A la mitad del paseo marítimo una nube de chiquillos los rodeó. Los miraban con curiosidad, algunos sonreían, otros les decían en su crujiente bretón cosas que no parecían muy cordiales. De pronto, empezaron a tirarles piedrecitas, guijarros, que llevaban en los bolsillos. Apuntaban sobre todo a Annah y a la manita, que, asustada, se estrechaba contra las faldas de su ama. Paul vio que Armand Seguin se apartaba del grupo, corría, alcanzaba a uno de los chicos que los apedreaban y lo sacudía de una oreja.

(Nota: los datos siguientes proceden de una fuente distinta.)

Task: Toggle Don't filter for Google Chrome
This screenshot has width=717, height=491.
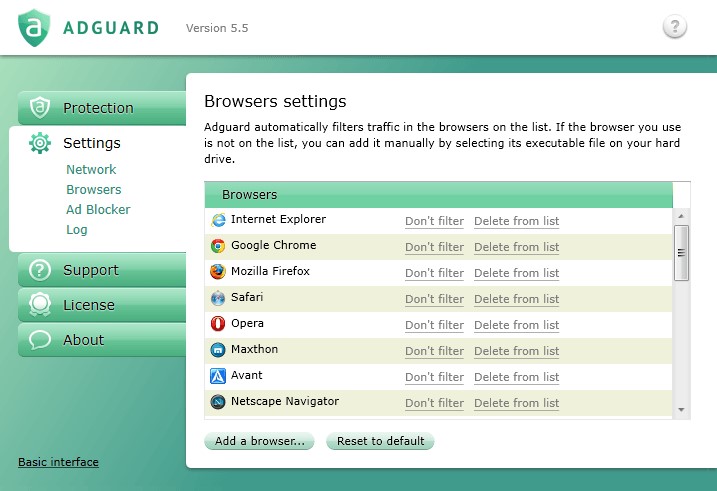Action: click(434, 247)
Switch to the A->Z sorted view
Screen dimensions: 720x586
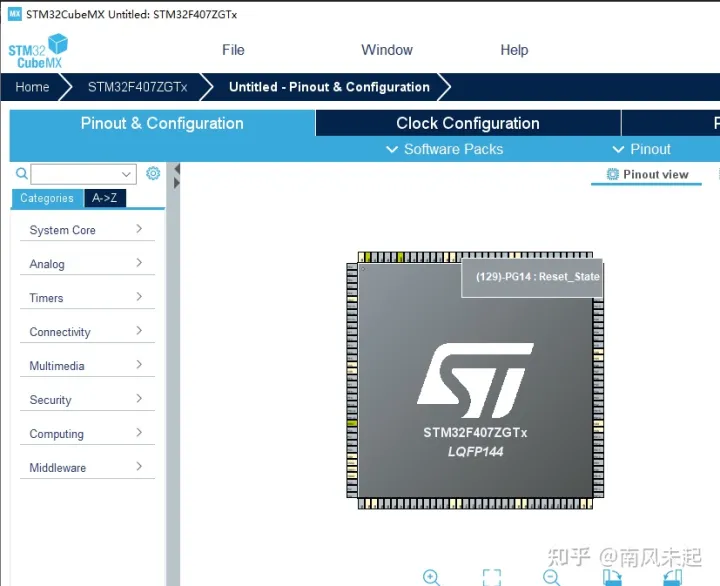click(105, 198)
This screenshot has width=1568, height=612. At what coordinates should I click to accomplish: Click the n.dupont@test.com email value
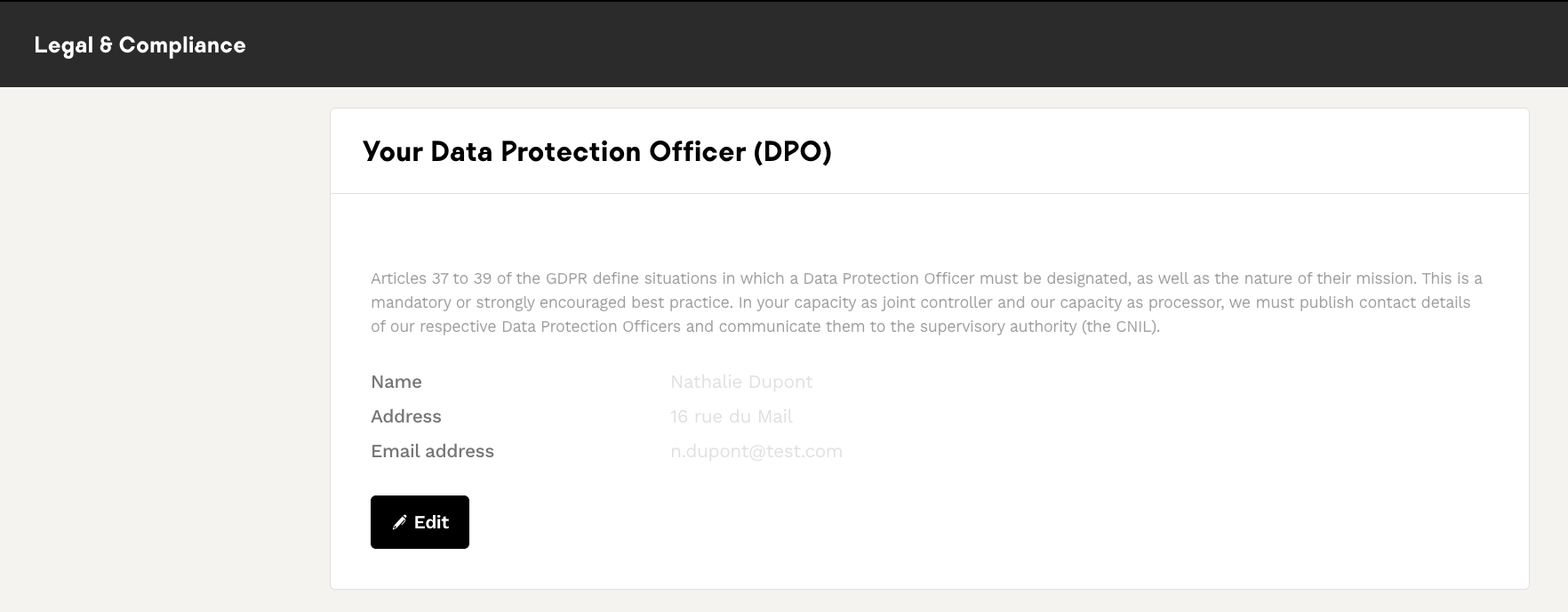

Entonces todo se precipitó de una manera que Paul recordaría después como vertiginosa. Varios pescadores de la taberna más cercana se pusieron de pie y vinieron hacia ellos a la carrera. En pocos segundos, Armand Seguin volaba por los aires, sacudido a empellones por un hombrón con zuecos y gorra marinera que rugía: «A mi hijo sólo le pego yo». Cayendo y trastabillando, Armand retrocedió, retrocedió, y terminó rodando al espumoso mar que golpeaba el parapeto. Reaccionando con ímpetu juvenil, Paul descargó su puño contra el agresor, al que vio desmoronarse, rugiendo, con las dos manos en la cara. Fue lo último que vio, pues, segundos después, caía sobre él un remolino de hombres en zuecos que lo golpeaban y pateaban desde todas las direcciones y en todo su cuerpo. Se defendió como pudo, pero resbaló y tuvo la seguridad de que su tobillo derecho, triturado y cercenado, se partía en cuatro. El dolor le hizo perder el sentido. Cuando abrió los ojos, resonaban en sus oídos alaridos de mujeres. Arrodillado a sus pies, un enfermero le señalaba en su pierna desnuda -le habían cortado el pantalón para examinarlo- un hueso saliente y astillado, que asomaba entre carne sanguinolenta. «Le han roto la tibia, señor. Tendrá que guardar mucho reposo.»